Every now and then I get a spark, a flare of inspiration, and think I might feel a poem coming on, but it usually fades as quickly as it arrived, and I carry on.

Perhaps it’s just the drama this week offered — from the tragic and inspiring events in Boston, to some big things finally starting to shake loose at the day job — combining with the unexpected introduction to a couple of good poems, but I’m getting that feeling again, a tentative spark that danced unusually bright in my brain throughout my run this morning.

It wasn’t a full-fledged poem, just the beginnings of one, words and ideas tap-dancing to a vaguely familiar beat, a lucid dream that lasted for a couple of miles before threatening to fade if I didn’t write them down. So I did, cheating my cooldown and stretch to get to the computer as fast as I could.

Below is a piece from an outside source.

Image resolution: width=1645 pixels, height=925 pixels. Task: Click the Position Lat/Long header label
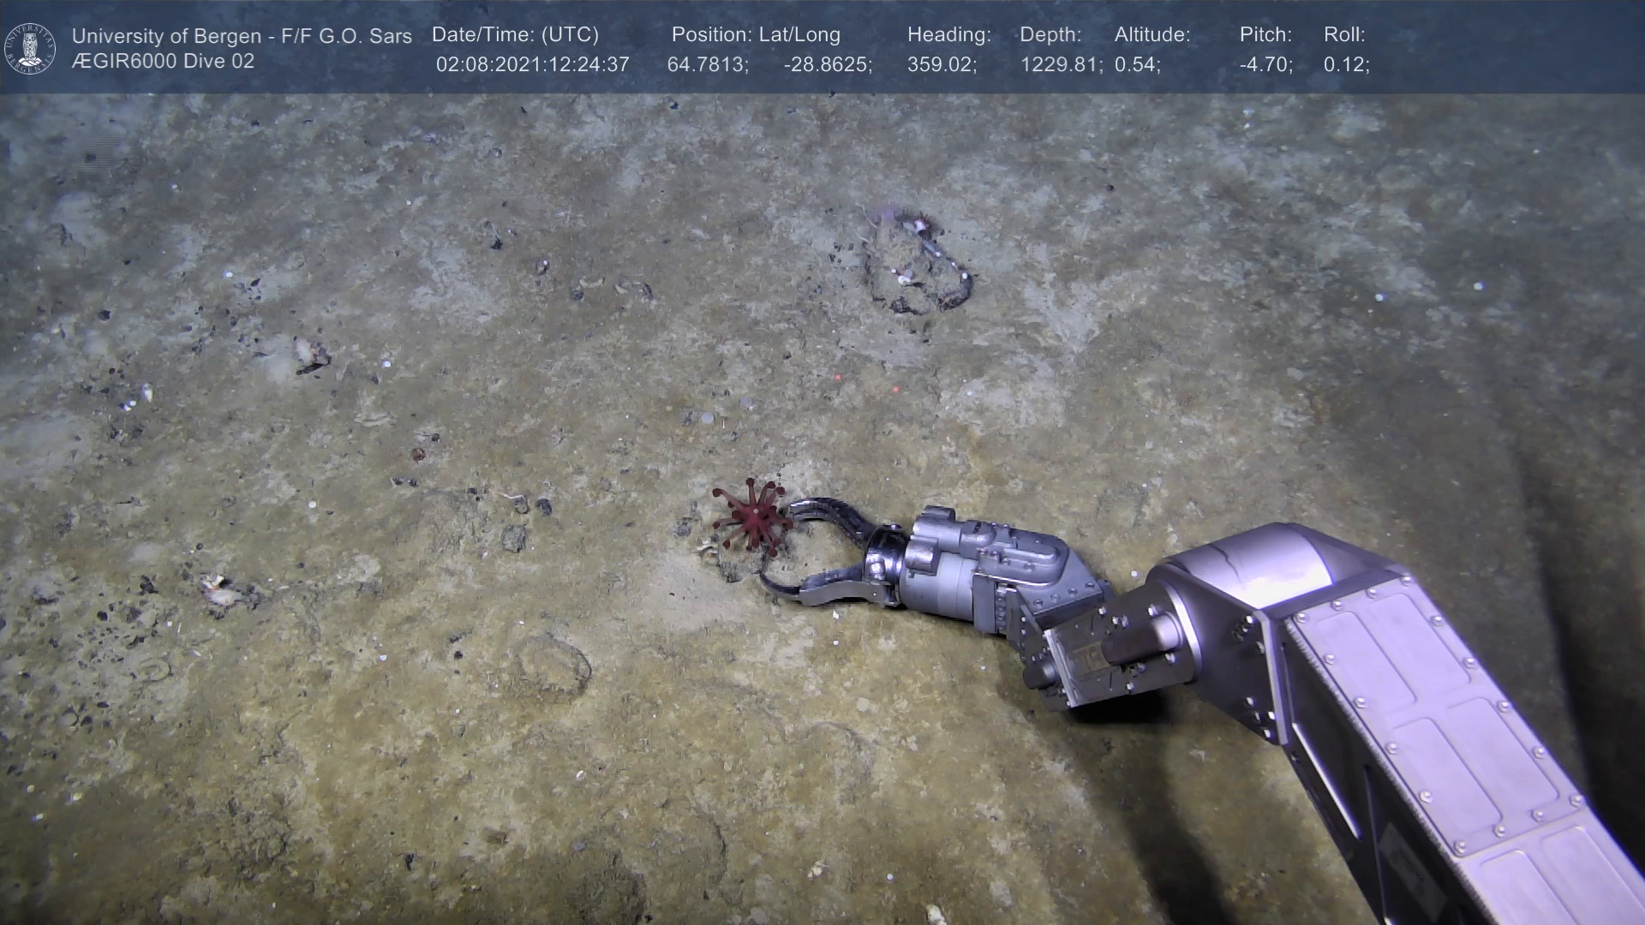[756, 35]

Will it lead anywhere this time? Who knows.

But far more than previous times, I feel like I’m open to the possibility in a way I haven’t been in ages.

Go with what is. Use what happens.

4 thoughts on “Story Chairs, Pocket Poems, and the Fickle Flame of Inspiration

  1. So glad to have your work a part of the Story Chairs project. You should encourage that little flame and get poetry kindling again. I love the energy in your work and your storytelling and hope you make more of it.